Dissipative self-assembly in synthetic systems: Towards life-like materials

The goal of the proposed research program is to develop novel principles for designing dissipative self-assembly systems and to fabricate a range of dissipative materials based on these principles. We are inspired by living organisms - sophisticated self-assembled structures that exist and operate far from thermodynamic equilibrium and represent the ultimate example of dissipative self-assembly. They remain stable at highly organized states owing to the continuous consumption of energy stored in "chemical fuels", which they convert into low-energy waste. Work during the first period of the project focused on developing building blocks for novel dissipative self-assembly systems.
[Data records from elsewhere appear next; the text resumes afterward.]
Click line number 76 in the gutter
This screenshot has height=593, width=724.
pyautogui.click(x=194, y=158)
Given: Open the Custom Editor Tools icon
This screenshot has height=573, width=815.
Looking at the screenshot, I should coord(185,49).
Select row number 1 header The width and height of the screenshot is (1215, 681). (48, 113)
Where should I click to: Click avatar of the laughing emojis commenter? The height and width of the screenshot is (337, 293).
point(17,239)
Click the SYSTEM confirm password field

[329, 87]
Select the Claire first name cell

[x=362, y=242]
We have reported on several host–guest inclusion complexes incorporating photoswitchable building blocks, which can exist in a nonequilibrium state under light irradiation. We have also fabricated a nanoparticle dissipative self-assembly system which operates in water and is dependent on the presence of the ATP fuel, which paves the way towards integrating this synthetic system within biological environments. Developing the means to rationally design dissipative self-assembly systems will greatly impact a range of industries, including the pharmaceutical and energy sectors.

In the first part of the project, the work focused on synthesizing the building blocks for more complex molecules and materials, which will be investigated in the context of dissipative self-assembly in due course. First, we studied host–guest inclusion complexes comprising a flexible metal–organic cage host and various light-responsive guests. Upon irradiation with a specific wavelength of light, these light-responsive compounds can be isomerized into their metastable states. If these metastable states can induce a self-assembly process, the resulting assembled structures will only exist under continuous light irradiation (i.e. light-induced dissipative self-assembly).
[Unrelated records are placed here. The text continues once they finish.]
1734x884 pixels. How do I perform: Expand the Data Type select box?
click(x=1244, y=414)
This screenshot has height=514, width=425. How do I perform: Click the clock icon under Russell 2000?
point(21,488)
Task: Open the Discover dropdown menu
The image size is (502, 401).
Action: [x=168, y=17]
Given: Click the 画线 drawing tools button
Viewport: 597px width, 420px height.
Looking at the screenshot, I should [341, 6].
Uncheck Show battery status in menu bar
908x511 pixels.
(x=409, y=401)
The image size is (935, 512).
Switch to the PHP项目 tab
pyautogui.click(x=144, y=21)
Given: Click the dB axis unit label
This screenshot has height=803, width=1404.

As the first such complex, we studied a combination of the metal–organic cage and phenylazopyrazole. We showed that each cage molecule can encapsulate two molecules of the phenylazopyrazole guest. Upon exposure to UV light, the trans guest undergoes photoisomerization to the bulkier cis form, which is too bulky to remain in the cage as a dimer. Hence, light-induced expulsion of the guest from the cage has been achieved. When the irradiation is ceased, back-isomerization proceeds and the expelled guest re-enters the cage (Beilstein J. Org. Chem. 2020). As another photoresponsive guest, dihydropyrene (DHP) was used. In this case, exposure to blue light induced an efficient photoswitching process without the guest being expelled from the cage; instead, we demonstrated that the cage can greatly improve the reversibility of the photoswitching process (J. Am. Chem. Soc 2020). More recently, we reported on 2:1 inclusion complexes of the metal–organic cage and fluorescent dyes (J. Am. Chem. Soc. 2020). These inclusion complexes are currently being incorporated as key elements of various dissipative self-assembly systems.
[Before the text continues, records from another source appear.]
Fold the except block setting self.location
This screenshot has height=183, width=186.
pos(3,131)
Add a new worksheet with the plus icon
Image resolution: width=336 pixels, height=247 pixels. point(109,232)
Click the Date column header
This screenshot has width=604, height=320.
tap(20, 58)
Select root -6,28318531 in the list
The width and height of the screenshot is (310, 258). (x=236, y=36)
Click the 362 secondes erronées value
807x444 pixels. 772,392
In addition, we studied the behavior of light-switchable compounds within a new type of medium: nanoporous networks of silicone filaments (Nano Letters 2019). More recently, various families of photoswitchable molecules that can be used to control self-assembly of nanoparticles using light, thus inducing dissipative self-assembly processes, have been reviewed (Adv. Mater. 2020). In another review, analogies and differences between light- and chemically fuelled dissipative self-assembly systems have been developed (Chem 2021).

At the same time, we have made significant progress on developing nanoparticle-based dissipative self-assembly. Three conceptually different approaches to dissipative self-assembly have been developed of which two will be communicated soon. The third one has recently been published (Nat. Chem. 2021) and it is based on electrostatic interactions between positively charged nanoparticles and negatively charged, highly energetic small molecules, such as ATP. In the presence of phosphatase enzymes, ATP is hydrolyzed into smaller ions, which do not support the aggregated state of the NPs. However, this hydrolysis reaction is slower than self-assembly; thus, in the presence of an enzyme, the nanoparticles only exist in the assembled state for as long as the ATP “fuel” is continuously supplied.

The results of the project go significantly beyond the state of the art, as evidenced by publications in some of the top journals in the field (e.g. . Am. Chem. Soc. (2), Nano Letters, Nature Chemistry). Three additional papers are currently under review and several others will soon be submitted to recognized chemistry journals. The field of dissipative, light-induced self-assembly of nanoparticles has been reviewed in a recent review paper (Adv. Mater. 2020) and review paper focusing on the comparison of chemically and light-fueled dissipative self-assembly was published earlier this year (Chem 2021). Our goal is to maintain this trajectory until the end of the project and to continue working on the goals as specified in the grant proposal. For example, we are currently integrating our fluorescent host–guest inclusion complexes with ones incorporating photoswitchable components – this integration will enable us to follow dissipative self-assembly processes by monitoring light emission from the system.